I am doing a numerical analysis which needs to calculate many determinants of "huge" dense matrices. The sizes of the matrix are less than 100*100.
I found the computation of the determinant is quite slow with Matrix_generic_dense. I followed the method on
What is the time complexity of numpy.linalg.det? and made minor modifications to the script to benchmark for Sagemath.
1. np.arange(1,10001, 100) => np.arange(1, 292, 10) because the speed is too slow, I have to reduce the testing range to make the script finish within a reasonable time.
2.
np.ones((size, size)) => ones_matrix(RR, size, size)
3. timeit('np.linalg.det(A)', globals={'np':np, 'A':A}, number=1) => timeit('A.det(algorithm="df")', globals={'A': A}, number=1)
Here is the full script I used.
from timeit import timeit
import matplotlib.pyplot as plt
import numpy as np
from sage.rings.real_mpfr import RR
from sklearn.linear_model import LinearRegression
from sklearn.preprocessing import PolynomialFeatures
sizes = np.arange(1, 292, 10)
times = []
for size in sizes:
A = ones_matrix(RR, size, size)
time = timeit('A.det(algorithm="df")', globals={'A': A}, number=1)
times.append(time)
print(size, time)
sizes = sizes.reshape(-1, 1)
times = np.array(times).reshape(-1, 1)
quad_sizes = PolynomialFeatures(degree=2).fit_transform(sizes)
quad_times = LinearRegression().fit(quad_sizes, times).predict(quad_sizes)
cubic_sizes = PolynomialFeatures(degree=3).fit_transform(sizes)
cubic_times = LinearRegression().fit(cubic_sizes, times).predict(cubic_sizes)
quartic_sizes = PolynomialFeatures(degree=4).fit_transform(sizes)
quartic_times = LinearRegression().fit(quartic_sizes,
times).predict(quartic_sizes)
plt.scatter(sizes, times, label='Data', color='k', alpha=0.5)
plt.plot(sizes, quad_times, label='Quadratic', color='r')
plt.plot(sizes, cubic_times, label='Cubic', color='g')
plt.plot(sizes, quartic_times, label='Quartic', color='b')
plt.xlabel('Matrix Dimension n')
plt.ylabel('Time (seconds)')
plt.legend()
plt.show()
This is the time complexity diagram on the linked post.

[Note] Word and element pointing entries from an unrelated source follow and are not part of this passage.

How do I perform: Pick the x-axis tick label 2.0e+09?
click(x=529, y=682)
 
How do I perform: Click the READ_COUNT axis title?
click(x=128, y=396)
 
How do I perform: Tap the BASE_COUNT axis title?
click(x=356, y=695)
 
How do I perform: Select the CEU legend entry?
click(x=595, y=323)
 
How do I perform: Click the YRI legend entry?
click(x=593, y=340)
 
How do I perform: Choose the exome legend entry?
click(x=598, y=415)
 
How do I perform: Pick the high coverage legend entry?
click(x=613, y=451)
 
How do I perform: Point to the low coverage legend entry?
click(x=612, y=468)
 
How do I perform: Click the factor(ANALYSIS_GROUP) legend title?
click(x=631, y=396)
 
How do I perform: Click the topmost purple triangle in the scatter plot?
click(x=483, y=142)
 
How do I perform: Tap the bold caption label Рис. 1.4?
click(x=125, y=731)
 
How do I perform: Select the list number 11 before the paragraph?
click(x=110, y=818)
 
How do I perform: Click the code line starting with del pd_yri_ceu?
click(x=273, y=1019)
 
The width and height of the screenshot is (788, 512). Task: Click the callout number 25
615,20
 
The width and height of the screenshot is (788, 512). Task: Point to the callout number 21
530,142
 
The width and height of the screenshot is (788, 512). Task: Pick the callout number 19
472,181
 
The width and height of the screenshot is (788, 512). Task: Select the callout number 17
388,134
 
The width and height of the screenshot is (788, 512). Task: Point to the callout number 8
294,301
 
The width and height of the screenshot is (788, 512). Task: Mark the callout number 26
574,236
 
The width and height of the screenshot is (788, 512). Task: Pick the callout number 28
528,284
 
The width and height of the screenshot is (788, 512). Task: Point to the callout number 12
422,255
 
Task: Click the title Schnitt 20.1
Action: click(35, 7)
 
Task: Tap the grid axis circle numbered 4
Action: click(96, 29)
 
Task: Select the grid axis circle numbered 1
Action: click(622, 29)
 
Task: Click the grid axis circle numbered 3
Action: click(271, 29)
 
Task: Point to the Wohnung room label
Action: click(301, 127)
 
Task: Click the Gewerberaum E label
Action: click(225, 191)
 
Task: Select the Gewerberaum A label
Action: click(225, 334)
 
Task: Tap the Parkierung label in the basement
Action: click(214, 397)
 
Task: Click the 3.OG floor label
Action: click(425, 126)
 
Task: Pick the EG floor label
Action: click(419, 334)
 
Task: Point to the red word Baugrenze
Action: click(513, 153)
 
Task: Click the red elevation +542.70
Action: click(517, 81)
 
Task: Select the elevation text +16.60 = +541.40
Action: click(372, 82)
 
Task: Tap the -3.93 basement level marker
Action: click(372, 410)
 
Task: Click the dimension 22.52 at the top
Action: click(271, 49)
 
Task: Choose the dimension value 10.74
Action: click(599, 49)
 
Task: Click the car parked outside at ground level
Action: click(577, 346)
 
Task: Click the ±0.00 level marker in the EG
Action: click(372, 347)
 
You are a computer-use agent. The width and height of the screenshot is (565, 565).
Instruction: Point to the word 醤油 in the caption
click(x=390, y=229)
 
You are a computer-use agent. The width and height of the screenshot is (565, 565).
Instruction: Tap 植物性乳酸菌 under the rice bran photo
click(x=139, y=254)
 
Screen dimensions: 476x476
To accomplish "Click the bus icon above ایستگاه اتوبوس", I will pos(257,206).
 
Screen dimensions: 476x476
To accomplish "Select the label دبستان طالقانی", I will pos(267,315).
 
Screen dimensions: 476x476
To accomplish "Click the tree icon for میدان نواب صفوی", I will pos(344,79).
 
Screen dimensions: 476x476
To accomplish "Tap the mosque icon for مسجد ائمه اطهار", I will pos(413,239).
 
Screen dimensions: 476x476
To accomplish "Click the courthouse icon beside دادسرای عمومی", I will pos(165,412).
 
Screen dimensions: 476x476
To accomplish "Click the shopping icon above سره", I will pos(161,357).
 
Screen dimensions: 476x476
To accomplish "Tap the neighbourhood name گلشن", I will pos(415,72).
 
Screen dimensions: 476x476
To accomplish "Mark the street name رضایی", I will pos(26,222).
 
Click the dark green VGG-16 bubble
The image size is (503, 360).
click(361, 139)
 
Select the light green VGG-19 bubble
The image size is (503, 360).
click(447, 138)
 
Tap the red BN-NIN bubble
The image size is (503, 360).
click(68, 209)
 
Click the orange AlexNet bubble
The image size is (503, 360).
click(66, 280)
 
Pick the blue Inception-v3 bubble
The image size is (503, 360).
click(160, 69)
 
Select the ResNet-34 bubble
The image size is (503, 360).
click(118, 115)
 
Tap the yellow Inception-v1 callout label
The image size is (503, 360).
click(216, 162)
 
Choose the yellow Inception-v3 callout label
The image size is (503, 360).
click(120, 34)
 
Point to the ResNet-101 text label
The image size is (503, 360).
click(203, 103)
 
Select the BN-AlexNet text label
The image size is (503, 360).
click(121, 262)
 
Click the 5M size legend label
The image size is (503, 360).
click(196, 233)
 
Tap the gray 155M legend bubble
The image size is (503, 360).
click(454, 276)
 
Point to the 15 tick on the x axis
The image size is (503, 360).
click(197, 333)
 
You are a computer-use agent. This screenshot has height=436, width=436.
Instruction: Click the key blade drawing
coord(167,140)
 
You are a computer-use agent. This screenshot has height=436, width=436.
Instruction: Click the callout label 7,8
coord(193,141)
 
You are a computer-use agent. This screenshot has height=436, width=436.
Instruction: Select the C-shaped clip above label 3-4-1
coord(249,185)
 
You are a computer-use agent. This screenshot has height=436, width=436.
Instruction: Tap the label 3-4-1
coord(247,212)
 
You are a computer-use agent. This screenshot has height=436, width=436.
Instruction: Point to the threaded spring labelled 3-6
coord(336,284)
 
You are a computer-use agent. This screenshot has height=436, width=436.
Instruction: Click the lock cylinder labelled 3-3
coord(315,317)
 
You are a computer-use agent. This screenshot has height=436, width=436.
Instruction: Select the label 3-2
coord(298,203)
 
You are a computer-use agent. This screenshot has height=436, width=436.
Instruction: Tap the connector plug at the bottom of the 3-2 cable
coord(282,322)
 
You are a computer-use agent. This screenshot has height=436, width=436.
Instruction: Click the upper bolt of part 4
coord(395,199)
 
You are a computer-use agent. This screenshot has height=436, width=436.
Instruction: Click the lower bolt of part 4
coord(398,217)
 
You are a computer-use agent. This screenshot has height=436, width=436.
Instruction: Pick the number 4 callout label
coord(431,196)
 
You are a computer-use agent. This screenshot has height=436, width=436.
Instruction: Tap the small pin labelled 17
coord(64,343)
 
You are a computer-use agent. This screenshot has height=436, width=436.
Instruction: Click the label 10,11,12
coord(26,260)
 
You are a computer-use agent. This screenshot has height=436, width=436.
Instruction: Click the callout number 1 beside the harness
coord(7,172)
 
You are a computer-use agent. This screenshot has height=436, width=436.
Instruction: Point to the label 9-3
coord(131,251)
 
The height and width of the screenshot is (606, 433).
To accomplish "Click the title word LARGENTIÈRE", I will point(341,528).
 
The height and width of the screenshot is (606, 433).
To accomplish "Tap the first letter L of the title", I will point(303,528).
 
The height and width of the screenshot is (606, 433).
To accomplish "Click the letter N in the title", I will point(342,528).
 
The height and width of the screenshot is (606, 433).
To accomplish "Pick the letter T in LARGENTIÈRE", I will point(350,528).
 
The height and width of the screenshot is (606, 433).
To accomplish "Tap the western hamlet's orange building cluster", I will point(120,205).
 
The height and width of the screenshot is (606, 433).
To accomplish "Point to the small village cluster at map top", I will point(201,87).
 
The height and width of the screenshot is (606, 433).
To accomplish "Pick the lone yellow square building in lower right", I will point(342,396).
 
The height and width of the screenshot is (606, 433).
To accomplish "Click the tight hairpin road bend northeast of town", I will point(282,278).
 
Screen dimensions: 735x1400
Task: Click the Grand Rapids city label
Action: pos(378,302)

The data from the testing with Numpy. It only took about 20 seconds to calculate a 10000*10000 matrix.
This is the testing with matrix(RR) with the df algorithm.
I also tested with the "hessenberg" algorithm which got worse.
Compared to Numpy, Sagemath spent 800 seconds calculating a 300*300 matrix. It seems that Sagemath still runs the algorithm under O(n^3) (the curves of the cubic model and the quartic model overlap) but with a large constant. Why Sagemath is so slow? Is it possible to speed up?